Rewrite the items from the line containing "Locate an element on the screen. The" through the line containing "caption is located at coordinates (115, 370).", replacing "element" with "control" and keeping everything else unchanged. Give only those lines.
──────
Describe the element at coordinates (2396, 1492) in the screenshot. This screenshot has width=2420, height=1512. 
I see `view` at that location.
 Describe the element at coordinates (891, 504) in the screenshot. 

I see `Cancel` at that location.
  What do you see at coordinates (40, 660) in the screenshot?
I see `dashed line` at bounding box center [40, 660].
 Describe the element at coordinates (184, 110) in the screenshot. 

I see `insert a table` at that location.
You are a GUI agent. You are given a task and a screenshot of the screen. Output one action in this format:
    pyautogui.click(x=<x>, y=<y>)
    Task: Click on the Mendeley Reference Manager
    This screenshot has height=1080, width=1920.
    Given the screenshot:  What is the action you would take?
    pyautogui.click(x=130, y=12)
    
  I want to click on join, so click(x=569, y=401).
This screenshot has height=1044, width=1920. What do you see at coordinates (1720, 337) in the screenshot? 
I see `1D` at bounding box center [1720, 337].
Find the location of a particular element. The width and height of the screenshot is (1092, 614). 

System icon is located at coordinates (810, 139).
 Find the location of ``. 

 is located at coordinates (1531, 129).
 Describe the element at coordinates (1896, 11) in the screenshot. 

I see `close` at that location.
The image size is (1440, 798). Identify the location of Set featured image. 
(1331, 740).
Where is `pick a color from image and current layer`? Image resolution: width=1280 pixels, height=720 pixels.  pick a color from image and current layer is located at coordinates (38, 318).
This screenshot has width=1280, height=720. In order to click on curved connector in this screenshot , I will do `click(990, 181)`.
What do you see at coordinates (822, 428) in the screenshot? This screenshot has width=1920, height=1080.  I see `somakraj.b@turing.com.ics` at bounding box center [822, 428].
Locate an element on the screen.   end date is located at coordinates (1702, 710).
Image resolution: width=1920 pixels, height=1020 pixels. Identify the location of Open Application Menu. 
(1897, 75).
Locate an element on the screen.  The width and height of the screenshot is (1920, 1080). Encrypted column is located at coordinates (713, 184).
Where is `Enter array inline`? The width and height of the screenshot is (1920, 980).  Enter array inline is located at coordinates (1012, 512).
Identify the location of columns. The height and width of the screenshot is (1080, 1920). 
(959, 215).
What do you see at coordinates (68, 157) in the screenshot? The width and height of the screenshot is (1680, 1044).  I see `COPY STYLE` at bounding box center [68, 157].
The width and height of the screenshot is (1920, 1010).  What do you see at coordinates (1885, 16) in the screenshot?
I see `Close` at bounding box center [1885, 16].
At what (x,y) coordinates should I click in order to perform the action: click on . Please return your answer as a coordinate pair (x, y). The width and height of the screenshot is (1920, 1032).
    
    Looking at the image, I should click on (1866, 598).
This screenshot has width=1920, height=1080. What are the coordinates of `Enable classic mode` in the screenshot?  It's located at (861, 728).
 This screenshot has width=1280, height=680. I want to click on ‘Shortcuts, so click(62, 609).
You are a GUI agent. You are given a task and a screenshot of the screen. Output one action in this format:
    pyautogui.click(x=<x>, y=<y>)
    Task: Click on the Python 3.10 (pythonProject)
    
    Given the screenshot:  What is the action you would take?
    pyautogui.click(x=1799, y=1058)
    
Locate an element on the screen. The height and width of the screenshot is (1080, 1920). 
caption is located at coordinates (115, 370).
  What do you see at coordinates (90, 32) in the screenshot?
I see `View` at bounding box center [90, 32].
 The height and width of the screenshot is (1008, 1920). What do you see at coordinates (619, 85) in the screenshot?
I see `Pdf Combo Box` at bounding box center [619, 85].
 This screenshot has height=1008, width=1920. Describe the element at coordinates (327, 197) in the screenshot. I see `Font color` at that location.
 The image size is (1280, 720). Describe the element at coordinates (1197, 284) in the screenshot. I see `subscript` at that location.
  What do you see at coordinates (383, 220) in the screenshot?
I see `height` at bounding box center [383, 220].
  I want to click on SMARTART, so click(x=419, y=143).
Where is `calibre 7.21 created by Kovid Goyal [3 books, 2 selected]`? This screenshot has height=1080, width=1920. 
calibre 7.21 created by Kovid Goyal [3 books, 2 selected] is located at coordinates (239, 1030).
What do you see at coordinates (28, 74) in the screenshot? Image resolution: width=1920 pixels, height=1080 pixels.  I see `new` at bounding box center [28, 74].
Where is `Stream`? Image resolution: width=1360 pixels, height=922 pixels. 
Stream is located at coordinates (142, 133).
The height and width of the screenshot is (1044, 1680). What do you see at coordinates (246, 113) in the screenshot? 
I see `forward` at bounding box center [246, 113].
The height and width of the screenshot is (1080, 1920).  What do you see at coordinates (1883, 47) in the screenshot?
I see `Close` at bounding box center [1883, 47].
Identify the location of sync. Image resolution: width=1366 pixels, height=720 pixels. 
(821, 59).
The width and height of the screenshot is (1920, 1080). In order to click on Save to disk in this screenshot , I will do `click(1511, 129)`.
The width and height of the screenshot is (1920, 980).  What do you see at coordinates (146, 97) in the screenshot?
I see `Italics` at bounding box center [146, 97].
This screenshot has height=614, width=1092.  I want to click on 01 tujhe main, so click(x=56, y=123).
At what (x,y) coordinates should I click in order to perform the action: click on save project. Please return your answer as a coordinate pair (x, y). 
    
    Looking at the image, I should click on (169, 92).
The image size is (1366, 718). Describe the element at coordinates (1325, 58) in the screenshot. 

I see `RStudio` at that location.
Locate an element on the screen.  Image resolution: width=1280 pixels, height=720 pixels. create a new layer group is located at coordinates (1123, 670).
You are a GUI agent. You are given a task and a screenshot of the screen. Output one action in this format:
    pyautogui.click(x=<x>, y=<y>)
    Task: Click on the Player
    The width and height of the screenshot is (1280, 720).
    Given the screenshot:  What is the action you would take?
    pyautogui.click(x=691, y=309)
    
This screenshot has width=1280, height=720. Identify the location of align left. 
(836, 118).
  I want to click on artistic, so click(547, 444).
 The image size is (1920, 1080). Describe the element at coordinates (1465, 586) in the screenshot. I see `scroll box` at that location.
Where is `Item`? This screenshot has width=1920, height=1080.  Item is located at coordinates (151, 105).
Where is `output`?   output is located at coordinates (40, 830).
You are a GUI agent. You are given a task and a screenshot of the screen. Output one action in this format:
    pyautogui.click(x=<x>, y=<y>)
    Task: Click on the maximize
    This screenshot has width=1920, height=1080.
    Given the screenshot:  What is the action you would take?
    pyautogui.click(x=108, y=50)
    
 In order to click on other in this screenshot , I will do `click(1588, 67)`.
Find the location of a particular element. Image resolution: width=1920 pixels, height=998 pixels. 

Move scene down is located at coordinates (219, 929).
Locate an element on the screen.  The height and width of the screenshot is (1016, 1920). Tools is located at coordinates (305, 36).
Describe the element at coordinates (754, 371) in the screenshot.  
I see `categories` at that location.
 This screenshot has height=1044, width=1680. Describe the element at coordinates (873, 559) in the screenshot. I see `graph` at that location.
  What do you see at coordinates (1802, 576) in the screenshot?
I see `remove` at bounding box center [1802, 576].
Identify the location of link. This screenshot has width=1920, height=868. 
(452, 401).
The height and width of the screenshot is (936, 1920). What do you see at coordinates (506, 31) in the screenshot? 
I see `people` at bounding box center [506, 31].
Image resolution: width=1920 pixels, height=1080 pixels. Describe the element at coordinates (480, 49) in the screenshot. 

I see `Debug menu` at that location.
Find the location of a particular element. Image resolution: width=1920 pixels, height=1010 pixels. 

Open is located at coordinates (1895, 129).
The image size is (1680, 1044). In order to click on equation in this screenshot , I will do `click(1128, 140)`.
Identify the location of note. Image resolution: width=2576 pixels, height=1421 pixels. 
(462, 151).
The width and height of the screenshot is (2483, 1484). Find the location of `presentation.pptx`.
──────
◆ ANSWER TO THIS EXERCISE:
Locate an control on the screen. The height and width of the screenshot is (1080, 1920). 
caption is located at coordinates (115, 370).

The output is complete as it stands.